A few weeks ago, I met someone who asked me how I got into church architecture, sacred art, and the liturgy. I explained that it all started because, as a kid, I was fascinated with the architecture and aesthetics of sports stadiums.
Universities and governments spend unfathomable amounts of money on these buildings because they are a very large and emphatic statement about who we are and what we value as fans of the team or citizens of the state. Notre Dame’s facilities remind fans of all the legends who’ve played there, the “echoes of glory” and whatnot. Oregon’s facilities are cutting-edge, high-tech, and unbelievably cool. We spend loads of time and money on these structures because we believe (wrongly) that something extremely important happens there. And, in a thousand years, archaeologists will find the ruins of these stadiums and postulate (rightly) that these must have been the centers of civic life.
Although these sports facilities are cool, I gradually became more interested in the places where we do the Actual Most Important Thing In The Universe: the Mass.
It is not hard to see the connection between the Yankee Stadium of today and the massive cathedrals of the past. The citizens of central France built Chartres because it said something about who they were, and what they believed to be taking place inside.
Cathedrals and ancient ruins are interesting to us precisely because they required a lot of capital, and thus were a statement about the values and priorities of the societies that built them.
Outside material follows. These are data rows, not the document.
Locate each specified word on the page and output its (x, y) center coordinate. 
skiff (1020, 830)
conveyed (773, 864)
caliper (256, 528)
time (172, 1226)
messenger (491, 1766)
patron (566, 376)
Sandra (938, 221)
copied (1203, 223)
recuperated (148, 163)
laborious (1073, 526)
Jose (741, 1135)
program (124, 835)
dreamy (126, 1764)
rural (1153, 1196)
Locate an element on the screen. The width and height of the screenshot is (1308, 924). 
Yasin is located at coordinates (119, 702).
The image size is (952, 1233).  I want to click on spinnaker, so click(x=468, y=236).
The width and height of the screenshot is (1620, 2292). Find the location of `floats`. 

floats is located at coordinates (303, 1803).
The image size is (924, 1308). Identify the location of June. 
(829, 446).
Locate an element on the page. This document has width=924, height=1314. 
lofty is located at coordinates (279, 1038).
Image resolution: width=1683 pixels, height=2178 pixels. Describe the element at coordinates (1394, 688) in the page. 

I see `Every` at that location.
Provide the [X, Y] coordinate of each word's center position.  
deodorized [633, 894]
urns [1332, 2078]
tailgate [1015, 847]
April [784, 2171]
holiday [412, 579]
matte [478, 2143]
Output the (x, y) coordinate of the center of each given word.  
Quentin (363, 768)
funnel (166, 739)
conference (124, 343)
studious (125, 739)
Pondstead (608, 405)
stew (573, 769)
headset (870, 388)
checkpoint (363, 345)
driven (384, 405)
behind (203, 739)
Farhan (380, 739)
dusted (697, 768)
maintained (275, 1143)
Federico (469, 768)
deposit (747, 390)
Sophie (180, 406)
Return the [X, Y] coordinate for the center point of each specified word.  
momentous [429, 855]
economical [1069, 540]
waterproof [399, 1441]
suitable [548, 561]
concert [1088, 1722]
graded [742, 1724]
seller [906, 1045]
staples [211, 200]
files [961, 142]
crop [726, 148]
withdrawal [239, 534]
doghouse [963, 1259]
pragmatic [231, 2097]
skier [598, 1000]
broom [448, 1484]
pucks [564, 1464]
Well, this is still true today. The way we build and decorate our churches says everything about what we believe is happening in there.
If we hold that the primary point of the Mass is to be “a welcoming community of believers, gathered around the table for a festive meal” or something, then our churches will look and feel like a living room or a family restaurant. If this is you, don’t work with Granda. You are going to hate us. Sorry.
But, if we believe that something of cosmic importance takes place on the altar — namely, our eternal redemption in Christ’s sacrifice on the Cross, and all that that entails — then we ought to create spaces fitting for that. This is what I believe, and this is what Granda is all about.
Archbishop Sample of Portland recently did an interview with Catholic World Report, which is worth a read. During the conversation he quotes Pope Benedict, who said “If we don’t have the liturgy, what do we have?” It’s a good question. The way we approach the liturgy determines everything else about who we are as Christians. That’s why this matters. It’s the most important thing in the world.